● **Goal of the exercise**:
Copy the listing below word for word, keeping every line in its original order.

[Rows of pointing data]
* * * * * * * * *
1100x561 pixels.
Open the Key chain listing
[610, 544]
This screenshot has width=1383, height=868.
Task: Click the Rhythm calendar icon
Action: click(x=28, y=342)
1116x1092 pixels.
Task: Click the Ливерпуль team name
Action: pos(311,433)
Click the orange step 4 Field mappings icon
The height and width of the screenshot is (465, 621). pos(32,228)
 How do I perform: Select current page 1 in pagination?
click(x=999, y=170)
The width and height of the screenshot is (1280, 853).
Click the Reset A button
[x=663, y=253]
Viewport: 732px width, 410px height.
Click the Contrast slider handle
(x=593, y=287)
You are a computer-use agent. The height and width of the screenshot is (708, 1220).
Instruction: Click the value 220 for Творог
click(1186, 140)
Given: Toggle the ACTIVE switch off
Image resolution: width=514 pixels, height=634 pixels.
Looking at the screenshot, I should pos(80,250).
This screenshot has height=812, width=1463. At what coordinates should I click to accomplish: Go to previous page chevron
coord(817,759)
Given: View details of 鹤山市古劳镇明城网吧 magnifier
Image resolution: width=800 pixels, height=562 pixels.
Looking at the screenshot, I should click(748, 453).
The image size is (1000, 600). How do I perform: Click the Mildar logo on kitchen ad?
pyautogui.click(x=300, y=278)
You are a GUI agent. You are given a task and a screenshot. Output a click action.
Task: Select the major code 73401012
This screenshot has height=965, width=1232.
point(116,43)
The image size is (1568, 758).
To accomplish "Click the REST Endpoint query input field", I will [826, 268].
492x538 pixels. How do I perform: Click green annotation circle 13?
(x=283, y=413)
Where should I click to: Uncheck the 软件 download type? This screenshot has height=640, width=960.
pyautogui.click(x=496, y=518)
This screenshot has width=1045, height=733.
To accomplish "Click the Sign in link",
* * * * * * * * *
● **Output**:
1100x561 pixels.
Open the Key chain listing
[610, 544]
This screenshot has width=1383, height=868.
Task: Click the Rhythm calendar icon
Action: click(x=28, y=342)
1116x1092 pixels.
Task: Click the Ливерпуль team name
Action: pos(311,433)
Click the orange step 4 Field mappings icon
The height and width of the screenshot is (465, 621). pos(32,228)
 How do I perform: Select current page 1 in pagination?
click(x=999, y=170)
The width and height of the screenshot is (1280, 853).
Click the Reset A button
[x=663, y=253]
Viewport: 732px width, 410px height.
Click the Contrast slider handle
(x=593, y=287)
You are a computer-use agent. The height and width of the screenshot is (708, 1220).
Instruction: Click the value 220 for Творог
click(1186, 140)
Given: Toggle the ACTIVE switch off
Image resolution: width=514 pixels, height=634 pixels.
Looking at the screenshot, I should pos(80,250).
This screenshot has height=812, width=1463. At what coordinates should I click to accomplish: Go to previous page chevron
coord(817,759)
Given: View details of 鹤山市古劳镇明城网吧 magnifier
Image resolution: width=800 pixels, height=562 pixels.
Looking at the screenshot, I should click(748, 453).
The image size is (1000, 600). How do I perform: Click the Mildar logo on kitchen ad?
pyautogui.click(x=300, y=278)
You are a GUI agent. You are given a task and a screenshot. Output a click action.
Task: Select the major code 73401012
This screenshot has height=965, width=1232.
point(116,43)
The image size is (1568, 758).
To accomplish "Click the REST Endpoint query input field", I will [826, 268].
492x538 pixels. How do I perform: Click green annotation circle 13?
(x=283, y=413)
Where should I click to: Uncheck the 软件 download type? This screenshot has height=640, width=960.
pyautogui.click(x=496, y=518)
This screenshot has width=1045, height=733.
To accomplish "Click the Sign in link",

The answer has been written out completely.